一方、葛西は「一番勝っておいしいヤツから3つ取ったぞ。昨日も言ったな、BOSJの主人公は“やりすぎ上等”葛西純だってよ。昨日1敗したけど、今日、第一章のボスを倒したような気分だぜ」と喜んだ上で「なあ藤田よ、お前なんか言ってたな。『相手の土俵で勝ってこそ気持ちが良い』ってな。今日の試合、いろいろテーブルやらイスやら出てきたけどよ。通常ルールには変わりねえんだ。今日お前は、お前の土俵で負けてんだよ、バカ野郎! 悔しいだろ。
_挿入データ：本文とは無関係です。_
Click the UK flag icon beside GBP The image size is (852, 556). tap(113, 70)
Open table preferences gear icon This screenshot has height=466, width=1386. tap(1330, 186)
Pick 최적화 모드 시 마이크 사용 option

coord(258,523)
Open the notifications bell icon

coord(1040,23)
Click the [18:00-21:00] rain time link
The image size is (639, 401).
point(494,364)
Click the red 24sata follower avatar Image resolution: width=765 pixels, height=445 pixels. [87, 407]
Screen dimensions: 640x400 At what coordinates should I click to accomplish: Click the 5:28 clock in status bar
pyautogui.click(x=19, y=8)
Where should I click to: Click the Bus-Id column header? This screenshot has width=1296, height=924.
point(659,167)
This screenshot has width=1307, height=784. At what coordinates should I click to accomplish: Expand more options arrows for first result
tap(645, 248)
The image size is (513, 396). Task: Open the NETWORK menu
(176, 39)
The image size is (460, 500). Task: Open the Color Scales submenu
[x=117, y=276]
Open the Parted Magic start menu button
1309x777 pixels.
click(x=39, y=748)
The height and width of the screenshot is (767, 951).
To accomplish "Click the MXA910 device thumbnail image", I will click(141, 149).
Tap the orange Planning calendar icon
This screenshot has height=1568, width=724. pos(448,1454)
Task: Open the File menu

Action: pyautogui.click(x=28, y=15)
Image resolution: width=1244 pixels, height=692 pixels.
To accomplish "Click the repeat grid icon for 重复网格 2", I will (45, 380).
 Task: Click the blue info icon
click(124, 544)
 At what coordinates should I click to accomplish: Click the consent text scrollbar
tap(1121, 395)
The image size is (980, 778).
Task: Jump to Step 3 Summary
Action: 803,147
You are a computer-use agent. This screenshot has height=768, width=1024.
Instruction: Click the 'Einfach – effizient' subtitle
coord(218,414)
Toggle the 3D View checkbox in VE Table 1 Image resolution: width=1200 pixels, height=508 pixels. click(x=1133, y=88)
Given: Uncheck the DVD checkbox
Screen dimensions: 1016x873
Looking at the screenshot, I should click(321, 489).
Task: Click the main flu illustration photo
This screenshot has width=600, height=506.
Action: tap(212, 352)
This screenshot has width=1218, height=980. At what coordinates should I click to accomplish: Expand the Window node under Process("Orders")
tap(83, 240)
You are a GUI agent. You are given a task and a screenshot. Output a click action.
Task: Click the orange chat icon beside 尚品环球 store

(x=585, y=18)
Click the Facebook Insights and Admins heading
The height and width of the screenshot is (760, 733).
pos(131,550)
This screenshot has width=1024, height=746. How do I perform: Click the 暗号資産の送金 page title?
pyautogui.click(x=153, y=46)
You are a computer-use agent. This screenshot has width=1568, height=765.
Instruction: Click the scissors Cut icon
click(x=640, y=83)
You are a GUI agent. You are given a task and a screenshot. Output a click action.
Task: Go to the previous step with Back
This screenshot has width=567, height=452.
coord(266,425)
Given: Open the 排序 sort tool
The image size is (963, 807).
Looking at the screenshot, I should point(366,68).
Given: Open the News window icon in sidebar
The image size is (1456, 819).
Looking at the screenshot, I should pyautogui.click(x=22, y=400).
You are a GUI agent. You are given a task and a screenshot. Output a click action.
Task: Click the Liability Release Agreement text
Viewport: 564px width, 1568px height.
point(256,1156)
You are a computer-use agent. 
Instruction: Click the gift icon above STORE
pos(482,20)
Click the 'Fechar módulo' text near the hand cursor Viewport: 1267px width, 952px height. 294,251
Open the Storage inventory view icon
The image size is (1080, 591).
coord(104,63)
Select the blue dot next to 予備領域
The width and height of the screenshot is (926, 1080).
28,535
プロレスってのはな、反則は5カウント以内なら許されるんだよ。レフェリーが反則っていう裁定を下さない限り、俺っちの反則負けになんねえんだよ」と藤田を挑発した。
そして「悔しいだろ、藤田。だったらよ、完璧なハードコア、完璧なデスマッチで、葛西純から3つ取ってみろ。いつでも待ってるぞ。FREEDOMSはいつでもお前を受け入れるよ。まあ、あいつがやりたくねえとか、新日本プロレスが貸さねえとか言うかもしんねえけどさ。プロレスってのはよぉ、何が起きるか分かんねえんだよ。だから面白えんだよ」とニヤリと笑った。